Exercise instructions — Without omitting anything, copy the data exactly.

Dataset records —

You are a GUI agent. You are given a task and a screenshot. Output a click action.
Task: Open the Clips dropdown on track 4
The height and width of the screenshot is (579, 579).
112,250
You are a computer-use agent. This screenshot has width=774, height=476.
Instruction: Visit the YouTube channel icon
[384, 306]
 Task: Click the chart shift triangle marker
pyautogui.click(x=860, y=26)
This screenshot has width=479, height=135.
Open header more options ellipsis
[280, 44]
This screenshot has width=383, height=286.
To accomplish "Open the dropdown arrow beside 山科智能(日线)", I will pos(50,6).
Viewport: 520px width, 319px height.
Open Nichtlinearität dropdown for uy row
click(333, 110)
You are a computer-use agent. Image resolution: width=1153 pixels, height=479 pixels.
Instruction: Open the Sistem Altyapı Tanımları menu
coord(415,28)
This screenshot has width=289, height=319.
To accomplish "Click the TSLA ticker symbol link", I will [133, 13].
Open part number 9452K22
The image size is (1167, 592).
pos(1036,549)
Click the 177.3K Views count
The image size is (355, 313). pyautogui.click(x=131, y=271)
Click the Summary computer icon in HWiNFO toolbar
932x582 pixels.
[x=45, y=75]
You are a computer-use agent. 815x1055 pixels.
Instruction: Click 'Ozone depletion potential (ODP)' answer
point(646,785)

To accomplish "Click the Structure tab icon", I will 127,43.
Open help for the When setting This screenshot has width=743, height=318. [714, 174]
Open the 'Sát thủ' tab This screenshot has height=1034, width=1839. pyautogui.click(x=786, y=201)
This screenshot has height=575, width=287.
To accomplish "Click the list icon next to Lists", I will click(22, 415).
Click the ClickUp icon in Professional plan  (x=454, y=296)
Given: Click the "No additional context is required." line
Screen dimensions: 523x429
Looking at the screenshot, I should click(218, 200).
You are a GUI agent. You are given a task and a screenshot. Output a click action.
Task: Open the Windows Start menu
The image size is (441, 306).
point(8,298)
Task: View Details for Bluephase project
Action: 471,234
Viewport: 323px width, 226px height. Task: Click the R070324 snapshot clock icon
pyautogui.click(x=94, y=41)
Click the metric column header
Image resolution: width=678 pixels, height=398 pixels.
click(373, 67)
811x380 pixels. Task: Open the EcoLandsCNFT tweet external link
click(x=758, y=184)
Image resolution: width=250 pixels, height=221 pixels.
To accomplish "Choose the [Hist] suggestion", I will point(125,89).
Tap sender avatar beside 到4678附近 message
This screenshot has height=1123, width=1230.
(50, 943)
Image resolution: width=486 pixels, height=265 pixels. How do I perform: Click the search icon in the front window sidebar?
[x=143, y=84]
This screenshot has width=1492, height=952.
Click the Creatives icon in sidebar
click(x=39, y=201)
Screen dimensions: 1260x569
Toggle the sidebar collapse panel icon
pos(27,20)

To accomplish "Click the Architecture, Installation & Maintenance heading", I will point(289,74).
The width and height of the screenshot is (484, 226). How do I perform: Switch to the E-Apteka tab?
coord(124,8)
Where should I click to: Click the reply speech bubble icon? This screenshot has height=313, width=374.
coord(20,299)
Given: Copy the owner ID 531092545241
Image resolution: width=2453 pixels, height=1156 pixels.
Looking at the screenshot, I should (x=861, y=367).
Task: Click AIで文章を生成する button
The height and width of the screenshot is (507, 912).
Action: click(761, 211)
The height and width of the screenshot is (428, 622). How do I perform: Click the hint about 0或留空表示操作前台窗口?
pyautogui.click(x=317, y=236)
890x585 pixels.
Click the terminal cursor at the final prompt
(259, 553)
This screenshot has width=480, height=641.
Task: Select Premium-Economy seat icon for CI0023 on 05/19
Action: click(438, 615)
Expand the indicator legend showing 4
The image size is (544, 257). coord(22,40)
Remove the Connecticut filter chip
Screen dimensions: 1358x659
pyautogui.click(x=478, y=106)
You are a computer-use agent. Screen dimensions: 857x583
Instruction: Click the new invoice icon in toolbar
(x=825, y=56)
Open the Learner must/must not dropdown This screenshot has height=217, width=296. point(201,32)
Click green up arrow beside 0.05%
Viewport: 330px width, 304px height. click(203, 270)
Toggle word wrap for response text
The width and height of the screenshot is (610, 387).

Result for this exercise —
You are a GUI agent. You are given a task and a screenshot. Output a click action.
Task: Open the Clips dropdown on track 4
The height and width of the screenshot is (579, 579).
112,250
You are a computer-use agent. This screenshot has width=774, height=476.
Instruction: Visit the YouTube channel icon
[384, 306]
 Task: Click the chart shift triangle marker
pyautogui.click(x=860, y=26)
This screenshot has width=479, height=135.
Open header more options ellipsis
[280, 44]
This screenshot has width=383, height=286.
To accomplish "Open the dropdown arrow beside 山科智能(日线)", I will pos(50,6).
Viewport: 520px width, 319px height.
Open Nichtlinearität dropdown for uy row
click(333, 110)
You are a computer-use agent. Image resolution: width=1153 pixels, height=479 pixels.
Instruction: Open the Sistem Altyapı Tanımları menu
coord(415,28)
This screenshot has width=289, height=319.
To accomplish "Click the TSLA ticker symbol link", I will [133, 13].
Open part number 9452K22
The image size is (1167, 592).
pos(1036,549)
Click the 177.3K Views count
The image size is (355, 313). pyautogui.click(x=131, y=271)
Click the Summary computer icon in HWiNFO toolbar
932x582 pixels.
[x=45, y=75]
You are a computer-use agent. 815x1055 pixels.
Instruction: Click 'Ozone depletion potential (ODP)' answer
point(646,785)

To accomplish "Click the Structure tab icon", I will 127,43.
Open help for the When setting This screenshot has width=743, height=318. [714, 174]
Open the 'Sát thủ' tab This screenshot has height=1034, width=1839. pyautogui.click(x=786, y=201)
This screenshot has height=575, width=287.
To accomplish "Click the list icon next to Lists", I will click(22, 415).
Click the ClickUp icon in Professional plan  (x=454, y=296)
Given: Click the "No additional context is required." line
Screen dimensions: 523x429
Looking at the screenshot, I should click(218, 200).
You are a GUI agent. You are given a task and a screenshot. Output a click action.
Task: Open the Windows Start menu
The image size is (441, 306).
point(8,298)
Task: View Details for Bluephase project
Action: 471,234
Viewport: 323px width, 226px height. Task: Click the R070324 snapshot clock icon
pyautogui.click(x=94, y=41)
Click the metric column header
Image resolution: width=678 pixels, height=398 pixels.
click(373, 67)
811x380 pixels. Task: Open the EcoLandsCNFT tweet external link
click(x=758, y=184)
Image resolution: width=250 pixels, height=221 pixels.
To accomplish "Choose the [Hist] suggestion", I will point(125,89).
Tap sender avatar beside 到4678附近 message
This screenshot has height=1123, width=1230.
(50, 943)
Image resolution: width=486 pixels, height=265 pixels. How do I perform: Click the search icon in the front window sidebar?
[x=143, y=84]
This screenshot has width=1492, height=952.
Click the Creatives icon in sidebar
click(x=39, y=201)
Screen dimensions: 1260x569
Toggle the sidebar collapse panel icon
pos(27,20)

To accomplish "Click the Architecture, Installation & Maintenance heading", I will point(289,74).
The width and height of the screenshot is (484, 226). How do I perform: Switch to the E-Apteka tab?
coord(124,8)
Where should I click to: Click the reply speech bubble icon? This screenshot has height=313, width=374.
coord(20,299)
Given: Copy the owner ID 531092545241
Image resolution: width=2453 pixels, height=1156 pixels.
Looking at the screenshot, I should (x=861, y=367).
Task: Click AIで文章を生成する button
The height and width of the screenshot is (507, 912).
Action: click(761, 211)
The height and width of the screenshot is (428, 622). How do I perform: Click the hint about 0或留空表示操作前台窗口?
pyautogui.click(x=317, y=236)
890x585 pixels.
Click the terminal cursor at the final prompt
(259, 553)
This screenshot has width=480, height=641.
Task: Select Premium-Economy seat icon for CI0023 on 05/19
Action: click(438, 615)
Expand the indicator legend showing 4
The image size is (544, 257). coord(22,40)
Remove the Connecticut filter chip
Screen dimensions: 1358x659
pyautogui.click(x=478, y=106)
You are a computer-use agent. Screen dimensions: 857x583
Instruction: Click the new invoice icon in toolbar
(x=825, y=56)
Open the Learner must/must not dropdown This screenshot has height=217, width=296. point(201,32)
Click green up arrow beside 0.05%
Viewport: 330px width, 304px height. click(203, 270)
Toggle word wrap for response text
The width and height of the screenshot is (610, 387).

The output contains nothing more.